Public metes out advice on downtown Glenwood parking, meters |

Public metes out advice on downtown Glenwood parking, meters

The Glenwood Springs Downtown Development Authority is giving power to the people … at least some of it. In the search for solutions for the downtown Glenwood Springs parking conundrum, public input is key, DDA director Bill Evans said. At a public meeting on the subject last Wednesday at the Community Center, about 30 people showed up to air ideas, complaints and comments.”There’s not a lot of surprises in what we heard, but it’s the process of having the public involved that’s important,” Evans said. Ideas and suggestions included stiffer parking fines, paid parking meters and permits for residents who live in the downtown core. “There’s still a difference of opinion on parking meters,” he said.Amongst the ranks of downtown merchants, some feel meters would drive away potential customers, while others feel the meters would create more turnover among parked shoppers, and thus more sales opportunities.

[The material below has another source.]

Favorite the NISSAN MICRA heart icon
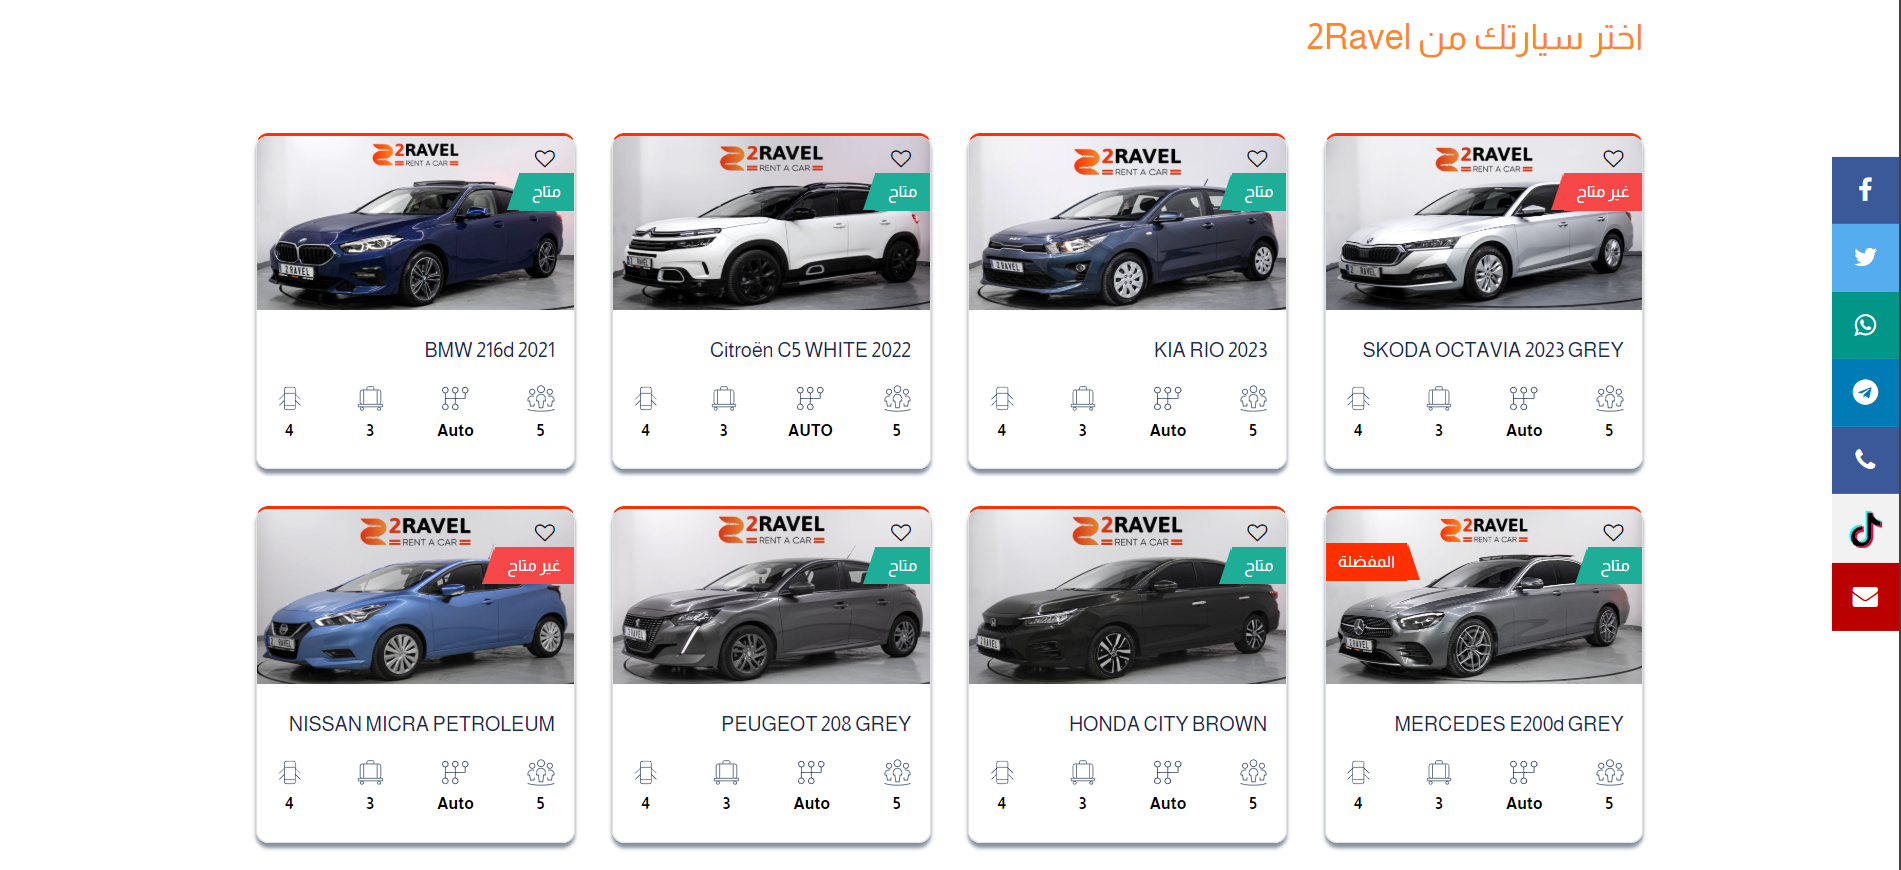Image resolution: width=1901 pixels, height=870 pixels. 545,532
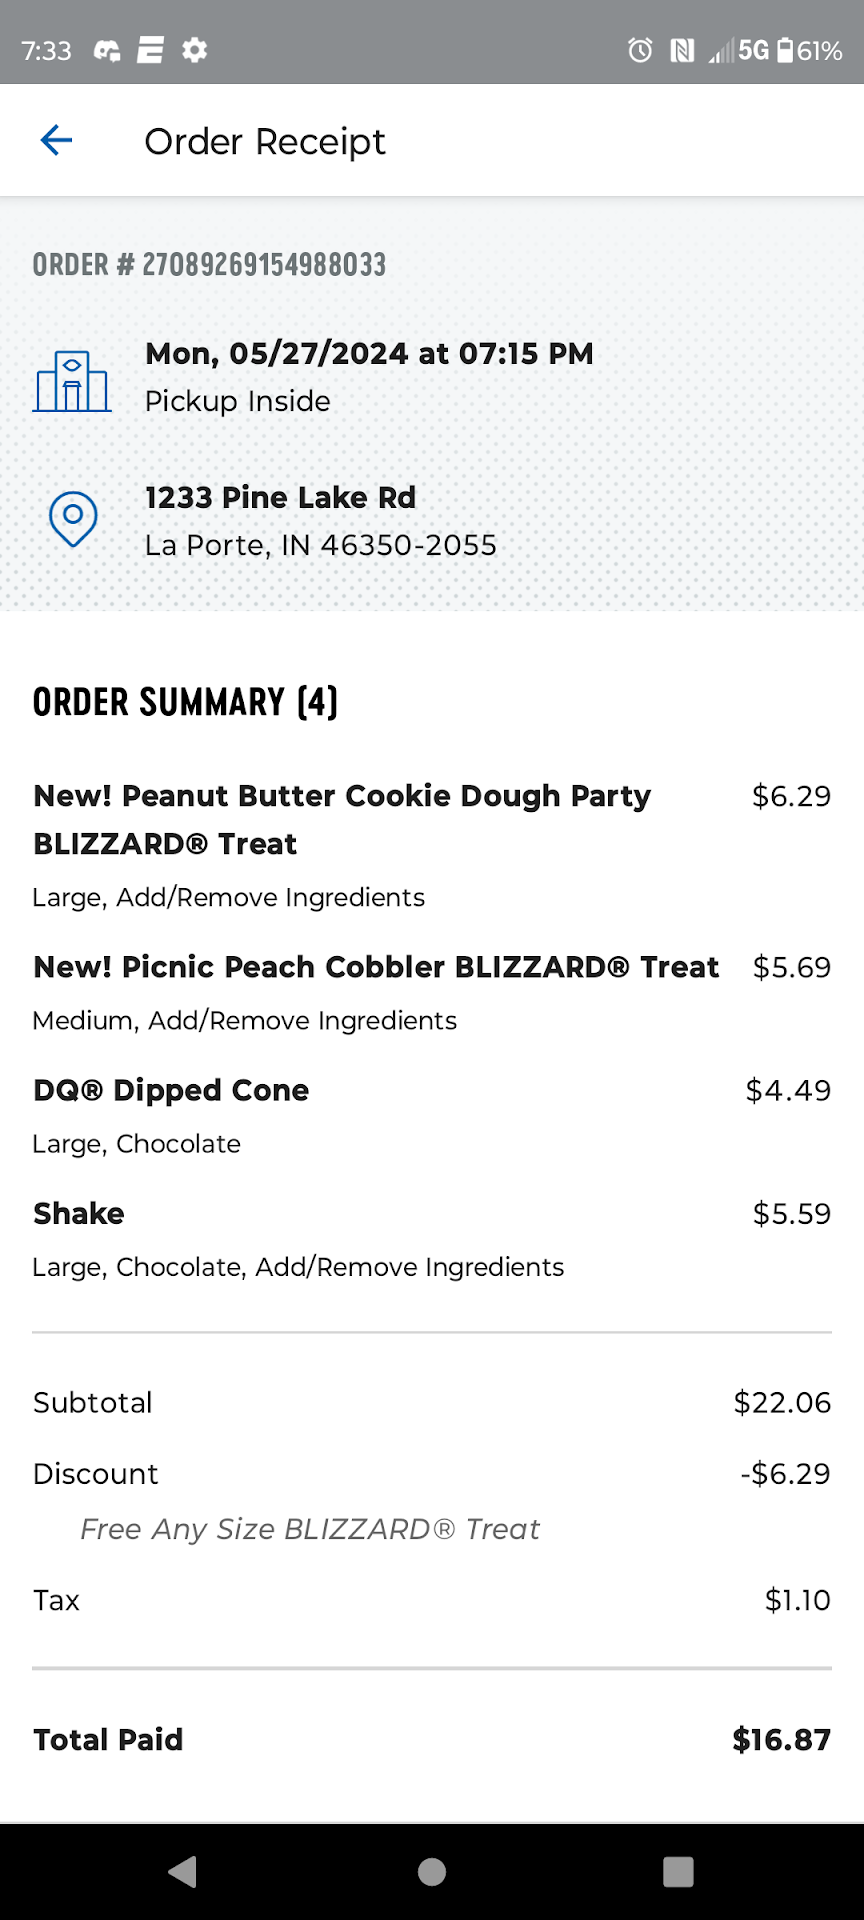The image size is (864, 1920).
Task: Tap the Shake order item
Action: click(x=79, y=1213)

A survey will be taken later this summer to determine the driving, parking and shopping habits of those who park there. The survey will seek information about what drivers will and will not tolerate. “We will, in fact, ask people if parking meters will be a problem for them,” Evans said. By the time the meeting was done, Evans said, those who showed up pointed out parking problems throughout the downtown core. “It’s an interesting thing, the places where the problems were sort of covered the entire downtown,” he said. Evans said the DDA is waiting to conduct the survey for two reasons:-First, he feels it would be more accurate taken during the prime tourist season.-Second, there are two parking lots being built – one at the old Glenwood Springs Municipal Operations Center and the other at the old Garfield County jail site. These lots could take much of the parking pressure off city streets. “By far, the biggest problem everyone perceives is the great number of employees we have downtown,” he said. “It wouldn’t make sense to go out and measure before the two lots (are opened).”Two more public meetings are planned for later in the year.The first meeting will be to take input on the results of the survey. It will likely be held in late summer. The last meeting, held after a plan of action is developed, will be set up to receive public input and scrutiny on that plan. “That’s when you really get participation and say what you’re going to do,” Evans said.